Precisely because we have failed in raising boys to understood it is not good to use your body against another person’s body.

So many boys are raised in our country (by parents and schools and systems and sports) never having it told to them over and over and over again, “you do not get to use your body to invade the space of another person’s body.” We even normalize it and celebrate it. Which is how “good boys” can end up at parties gang raping women and not stop to consider how wrong it is, then show up to school on Monday and for all intents and purposes continue their standing as one of the “good” guys.

For example, little boys fight, hit, push, kick. We laugh and say “boys will be boys,” not stopping to consider how it normalizes and reinforces that it’s no big deal to use their body over and against another person’s. We should not be surprised when, over time, this forms patterns in their brains permitting them to use their body with force toward women later on without it violating their conscience. 

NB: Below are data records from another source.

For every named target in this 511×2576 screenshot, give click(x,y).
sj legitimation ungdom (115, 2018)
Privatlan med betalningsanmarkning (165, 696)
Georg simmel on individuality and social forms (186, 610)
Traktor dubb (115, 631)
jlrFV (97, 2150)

If you think there’s no correlation between letting boys be violent with one another (whether in sports or at home or wherever) and the development of subconscious ideas about what they can and can’t do with their body to other people’s bodies, then your deluding yourself. And don’t do that thing where you roll your eyes and go, “oh please, plenty of boys grow up rough housing each other, playing violent sports and video games, and don’t turn in to violent sexual assaulters.” Sure. Of course that’s true. I’m not saying that if your boys were or are super physical with other kids that they will therefore grow up to sexually assault women. 

But what I am saying, is that many (many) men do sexually assault women, and I think a primary reason is precisely because they never learned healthy and appropriate boundaries of how to respect another person’s body. 

I think our culture’s grave underestimation of this connection is disturbing. 

We have to do better. 

We need a generation (or three) of parents who commit to raise their boys to not only be respectful of other people’s (especially women) bodies, but learn how to control their own body.

If we don’t (as we clearly haven’t) then we will continue to have “good boys” and “good men” acting in very un-good ways, and then collectively struggle to see how the two can so easily coexist in a person like Brett Kavanaugh.